[Material shown Boundary: Start]

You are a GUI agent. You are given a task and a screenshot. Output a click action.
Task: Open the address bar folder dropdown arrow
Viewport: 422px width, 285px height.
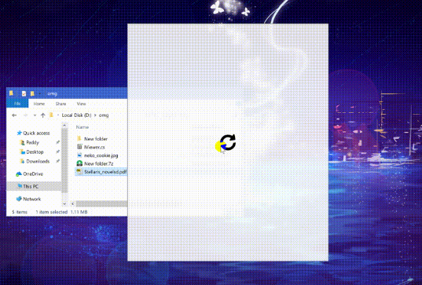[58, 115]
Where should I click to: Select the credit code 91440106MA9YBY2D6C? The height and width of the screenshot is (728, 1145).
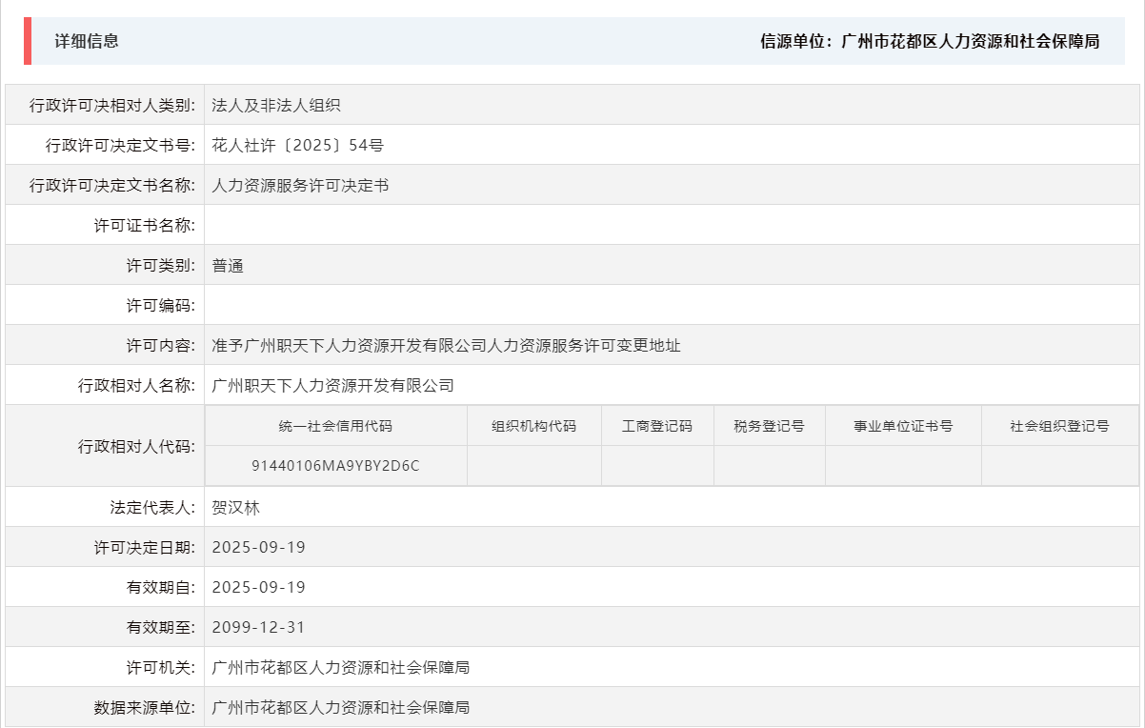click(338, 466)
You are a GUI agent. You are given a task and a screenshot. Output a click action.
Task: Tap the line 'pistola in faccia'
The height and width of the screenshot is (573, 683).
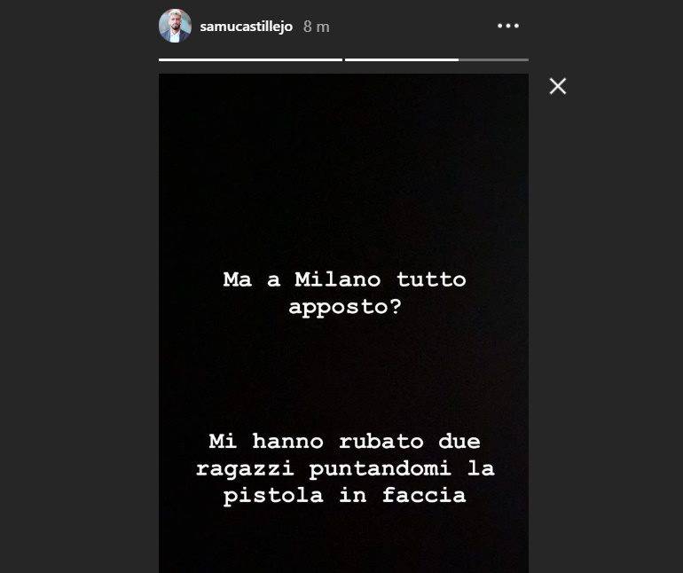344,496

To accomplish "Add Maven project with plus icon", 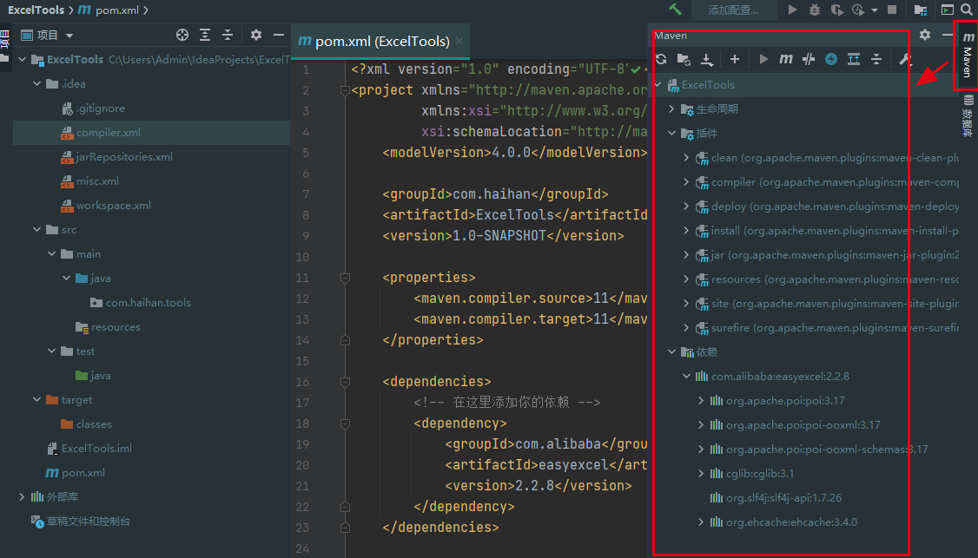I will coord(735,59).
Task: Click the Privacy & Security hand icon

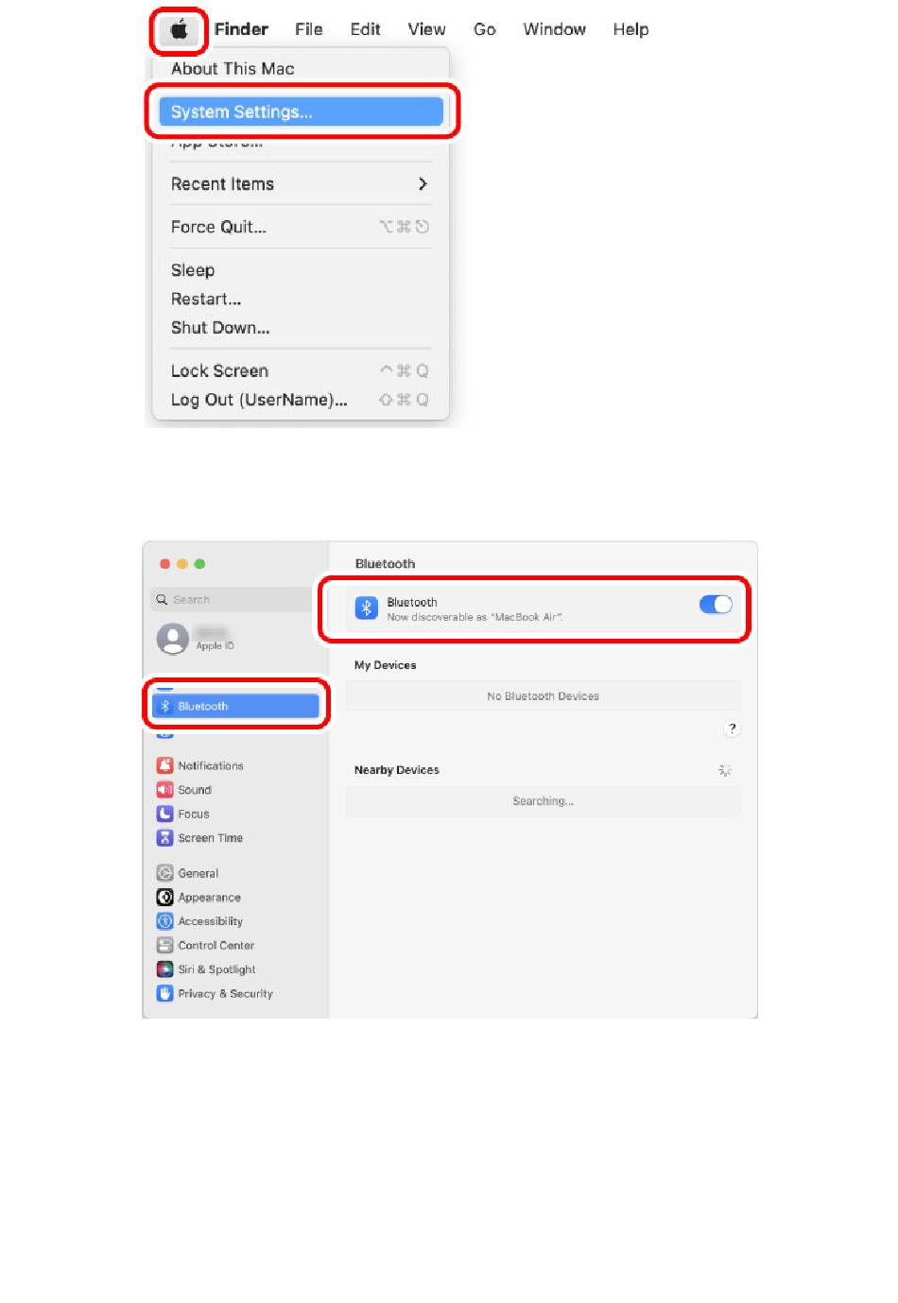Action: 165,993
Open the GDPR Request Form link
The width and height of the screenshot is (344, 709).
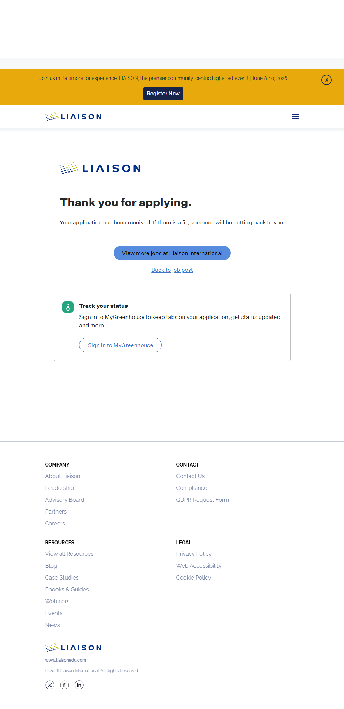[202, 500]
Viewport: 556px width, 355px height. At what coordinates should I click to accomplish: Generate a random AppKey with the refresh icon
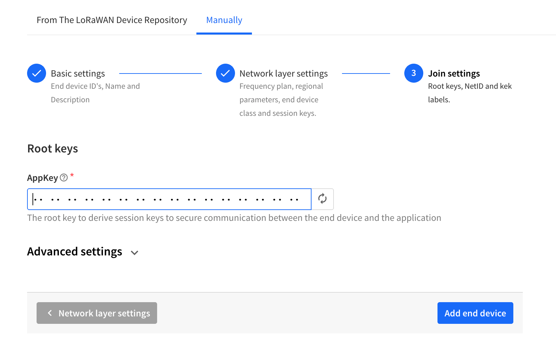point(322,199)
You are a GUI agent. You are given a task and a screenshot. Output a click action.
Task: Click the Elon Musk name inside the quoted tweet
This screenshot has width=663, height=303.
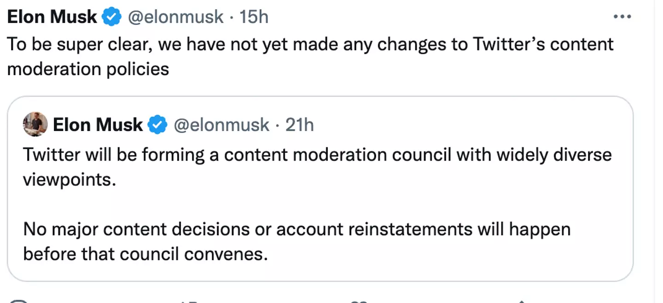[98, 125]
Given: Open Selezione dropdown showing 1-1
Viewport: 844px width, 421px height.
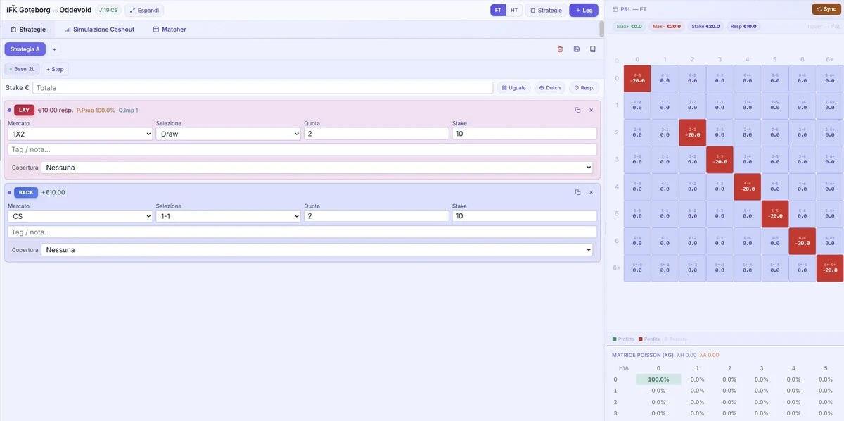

[Material shown Boundary: End]

_Work to be completed_: Each line from the one that holds "Given: Open Selezione dropdown showing 1-1" through the final line of the data must be retyped exactly; the pictures must not appear.

_Expected answer_:
Given: Open Selezione dropdown showing 1-1
Viewport: 844px width, 421px height.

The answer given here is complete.